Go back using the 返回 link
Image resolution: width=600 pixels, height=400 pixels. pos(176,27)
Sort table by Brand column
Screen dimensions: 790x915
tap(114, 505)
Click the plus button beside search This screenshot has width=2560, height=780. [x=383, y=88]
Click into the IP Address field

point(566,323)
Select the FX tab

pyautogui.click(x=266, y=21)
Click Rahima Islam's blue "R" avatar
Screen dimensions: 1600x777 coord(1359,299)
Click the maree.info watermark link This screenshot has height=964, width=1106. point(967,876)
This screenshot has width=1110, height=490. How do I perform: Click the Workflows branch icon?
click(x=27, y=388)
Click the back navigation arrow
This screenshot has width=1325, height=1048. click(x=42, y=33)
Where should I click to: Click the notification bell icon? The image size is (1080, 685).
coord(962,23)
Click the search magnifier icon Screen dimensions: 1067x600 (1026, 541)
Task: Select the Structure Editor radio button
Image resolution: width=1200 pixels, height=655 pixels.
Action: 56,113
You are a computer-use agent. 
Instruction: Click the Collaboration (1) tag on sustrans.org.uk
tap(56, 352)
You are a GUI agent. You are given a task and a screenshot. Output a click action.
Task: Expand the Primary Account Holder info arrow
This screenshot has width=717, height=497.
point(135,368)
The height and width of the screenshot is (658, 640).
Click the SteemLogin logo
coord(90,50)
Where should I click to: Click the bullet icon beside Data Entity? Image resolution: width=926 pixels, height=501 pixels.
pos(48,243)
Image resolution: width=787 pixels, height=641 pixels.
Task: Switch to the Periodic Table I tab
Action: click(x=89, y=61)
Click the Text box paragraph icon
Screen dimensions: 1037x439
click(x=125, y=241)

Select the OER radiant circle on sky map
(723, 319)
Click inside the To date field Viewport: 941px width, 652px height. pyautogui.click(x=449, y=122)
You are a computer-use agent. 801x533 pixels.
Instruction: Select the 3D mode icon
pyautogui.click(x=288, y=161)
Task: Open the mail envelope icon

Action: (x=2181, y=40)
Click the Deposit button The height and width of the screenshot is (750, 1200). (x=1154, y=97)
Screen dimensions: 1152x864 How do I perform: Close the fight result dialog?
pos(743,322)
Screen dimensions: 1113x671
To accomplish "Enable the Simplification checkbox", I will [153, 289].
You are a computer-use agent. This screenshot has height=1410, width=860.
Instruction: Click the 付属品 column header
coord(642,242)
+--
Work item
Transcribe the data in full, matching every line exactly.

Expected answer
Go back using the 返回 link
Image resolution: width=600 pixels, height=400 pixels. pos(176,27)
Sort table by Brand column
Screen dimensions: 790x915
tap(114, 505)
Click the plus button beside search This screenshot has width=2560, height=780. [x=383, y=88]
Click into the IP Address field

point(566,323)
Select the FX tab

pyautogui.click(x=266, y=21)
Click Rahima Islam's blue "R" avatar
Screen dimensions: 1600x777 coord(1359,299)
Click the maree.info watermark link This screenshot has height=964, width=1106. point(967,876)
This screenshot has width=1110, height=490. How do I perform: Click the Workflows branch icon?
click(x=27, y=388)
Click the back navigation arrow
This screenshot has width=1325, height=1048. click(x=42, y=33)
Where should I click to: Click the notification bell icon? The image size is (1080, 685).
coord(962,23)
Click the search magnifier icon Screen dimensions: 1067x600 (1026, 541)
Task: Select the Structure Editor radio button
Image resolution: width=1200 pixels, height=655 pixels.
Action: 56,113
You are a computer-use agent. 
Instruction: Click the Collaboration (1) tag on sustrans.org.uk
tap(56, 352)
You are a GUI agent. You are given a task and a screenshot. Output a click action.
Task: Expand the Primary Account Holder info arrow
This screenshot has width=717, height=497.
point(135,368)
The height and width of the screenshot is (658, 640).
Click the SteemLogin logo
coord(90,50)
Where should I click to: Click the bullet icon beside Data Entity? Image resolution: width=926 pixels, height=501 pixels.
pos(48,243)
Image resolution: width=787 pixels, height=641 pixels.
Task: Switch to the Periodic Table I tab
Action: click(x=89, y=61)
Click the Text box paragraph icon
Screen dimensions: 1037x439
click(x=125, y=241)

Select the OER radiant circle on sky map
(723, 319)
Click inside the To date field Viewport: 941px width, 652px height. pyautogui.click(x=449, y=122)
You are a computer-use agent. 801x533 pixels.
Instruction: Select the 3D mode icon
pyautogui.click(x=288, y=161)
Task: Open the mail envelope icon

Action: (x=2181, y=40)
Click the Deposit button The height and width of the screenshot is (750, 1200). (x=1154, y=97)
Screen dimensions: 1152x864 How do I perform: Close the fight result dialog?
pos(743,322)
Screen dimensions: 1113x671
To accomplish "Enable the Simplification checkbox", I will [153, 289].
You are a computer-use agent. This screenshot has height=1410, width=860.
Instruction: Click the 付属品 column header
coord(642,242)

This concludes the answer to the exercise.